# Dataset records:

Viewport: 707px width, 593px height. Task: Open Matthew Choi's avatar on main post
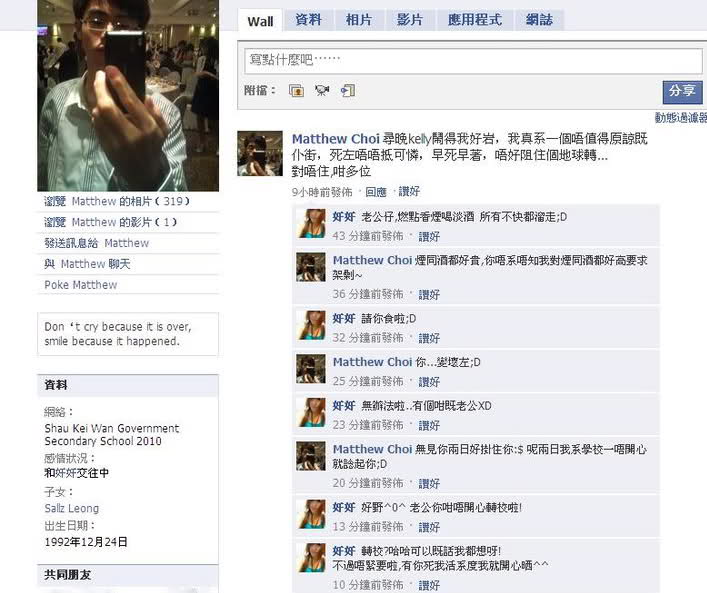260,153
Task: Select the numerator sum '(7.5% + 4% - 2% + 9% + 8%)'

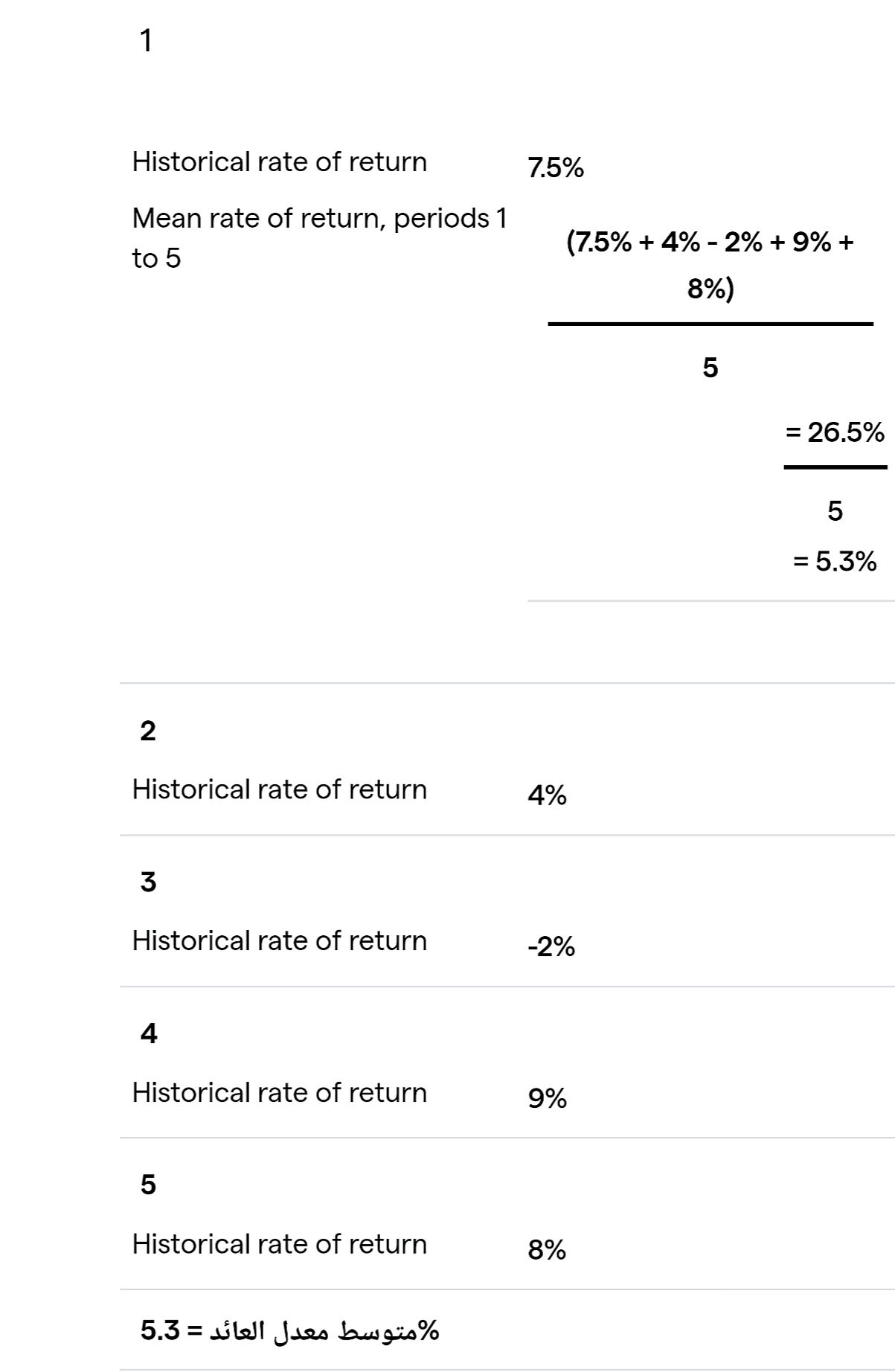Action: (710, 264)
==
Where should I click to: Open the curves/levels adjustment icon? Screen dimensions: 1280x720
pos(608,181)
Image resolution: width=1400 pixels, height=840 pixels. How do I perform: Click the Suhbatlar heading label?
==
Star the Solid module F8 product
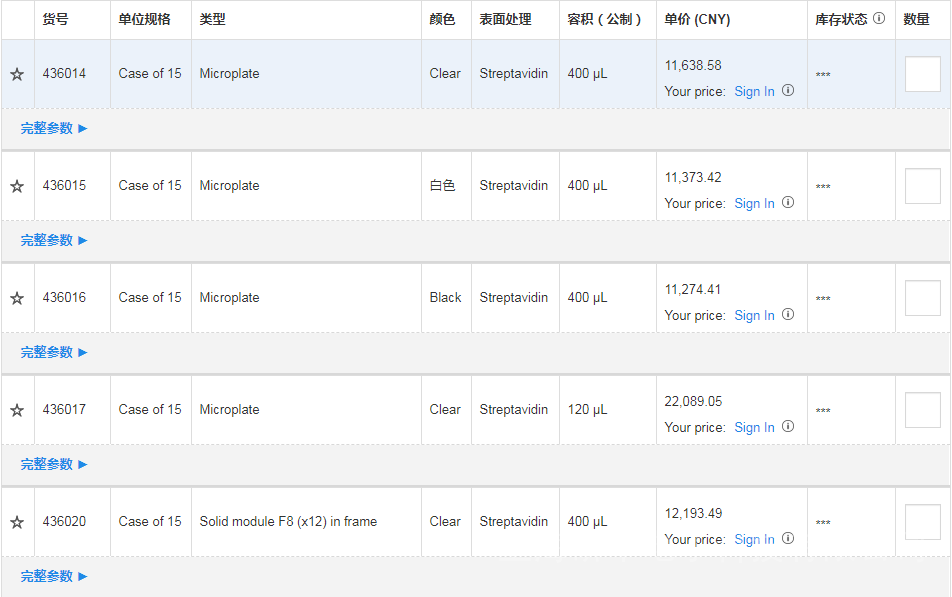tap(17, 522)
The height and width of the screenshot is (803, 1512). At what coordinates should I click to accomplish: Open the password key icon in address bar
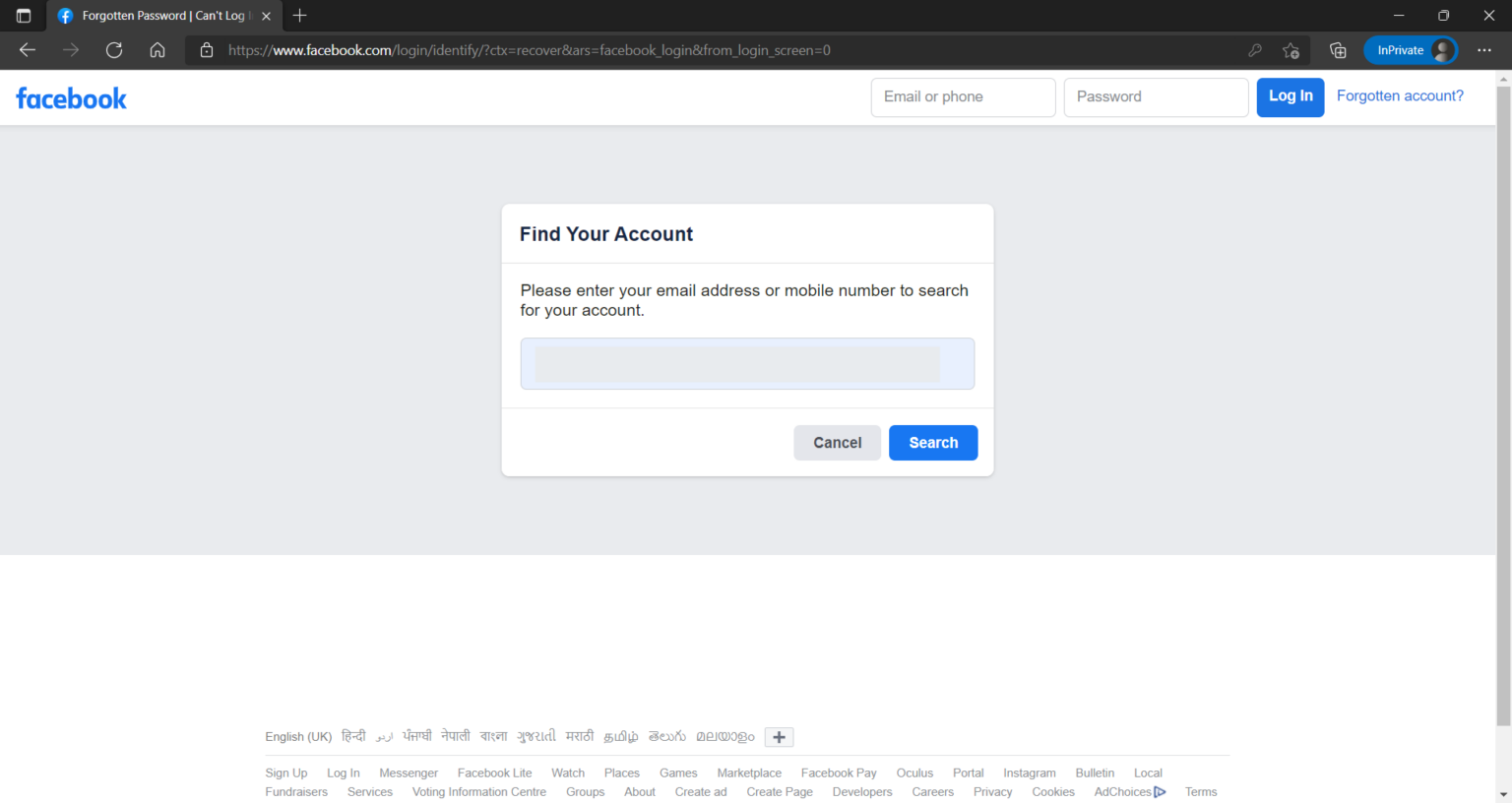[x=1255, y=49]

# Exercise:
Rewrite the part that opens with the line containing "Where should I" and closes with the line containing "Image resolution: width=1400", changing "heading label" to "title text" and leaving everything else in those lines as it is.

# Exercise output:
Where should I click to: Open the curves/levels adjustment icon? Screen dimensions: 1280x720
pos(608,181)
Image resolution: width=1400 pixels, height=840 pixels. How do I perform: Click the Suhbatlar title text?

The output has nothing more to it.